Incidentally, in the above embodiments, the case where the board 14 is made of aluminum has been described, but the present invention is not limited to this in any way, and a general rigid printed circuit board may be used. Of course.

Further, in the above embodiment, a concave lens is used as the diffusion lens 40 of the front lens 13, but a convex lens may be used.

〔Effect of the invention〕

As explained above, in the lighting device according to the present invention, a condenser lens having approximately the same size as the diode housing part is disposed corresponding to each diode housing part of the diode defining member, and a condenser lens is disposed in the diode housing part. The light emitting diode that is to be emitted from the light emitting diode is placed at or near the focal point of the condensing lens, and a large number of diffusing lenses smaller than the condensing lens are densely formed on the inner surface of the front lens. When the light passes through the front lens, it can be diffused, thus making it easier to see from an oblique direction.

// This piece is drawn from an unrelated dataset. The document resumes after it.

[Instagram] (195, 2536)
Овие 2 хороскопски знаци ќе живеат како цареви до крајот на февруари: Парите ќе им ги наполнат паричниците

In addition, the condensing lens arranged corresponding to the diode storage part directs the light from the light emitting diode forward as parallel rays, and can turn a point light source into a surface light source, which covers the entire surface of the front lens. illuminates with almost uniform brightness to improve lighting effects. Furthermore, when looking directly at the front lens, the diffusing lens and the condensing lens shine, and the surface of the diode defining member and the inside of the diode housing are not visible, thereby improving the quality of the illumination device.

[Brief explanation of drawings]

FIG. 1 is a sectional view of a main part showing an embodiment of the present invention applied to a tail light of an automobile, FIG. 2 is a perspective view of a lens body and a diode defining member, and FIG. 3 is a perspective view of a front lens. Figure s4 is a cross-sectional view of a main part showing another embodiment of the present invention, Figure 5 is a perspective view of a main part showing still another embodiment of the present invention, and Figure 6 is a cross-section of a main part showing a conventional example of a lighting device. Illustrated. 4...Light emitting diode, 12...Reference pack cover, 13...Front lens, 14.Front lens, 20.
. . . Diode defining member, 21 . . . 6. Diode housing portion, 30 . . . Lens body, 31 . . . Condensing lens, 40 . . . Diffusion lens. Figure 1 Figure 5

Claims (1)

[Claims] A large number of light emitting diodes are placed on a substrate at predetermined intervals.
A diode defining member having a large number of diode accommodating parts arranged in a xn matrix and surrounding each light emitting diode is disposed, and each of the diode accommodating parts has a plurality of diode accommodating parts having approximately the same size as the accommodating part. A condensing lens is disposed, and each of the light emitting diodes is positioned at or near the focal point of the condensing lens, and a front lens is disposed in front of the condensing lens, and a front lens is disposed in front of the condensing lens. A lighting device characterized by forming a large number of small diffusion lenses closely packed together.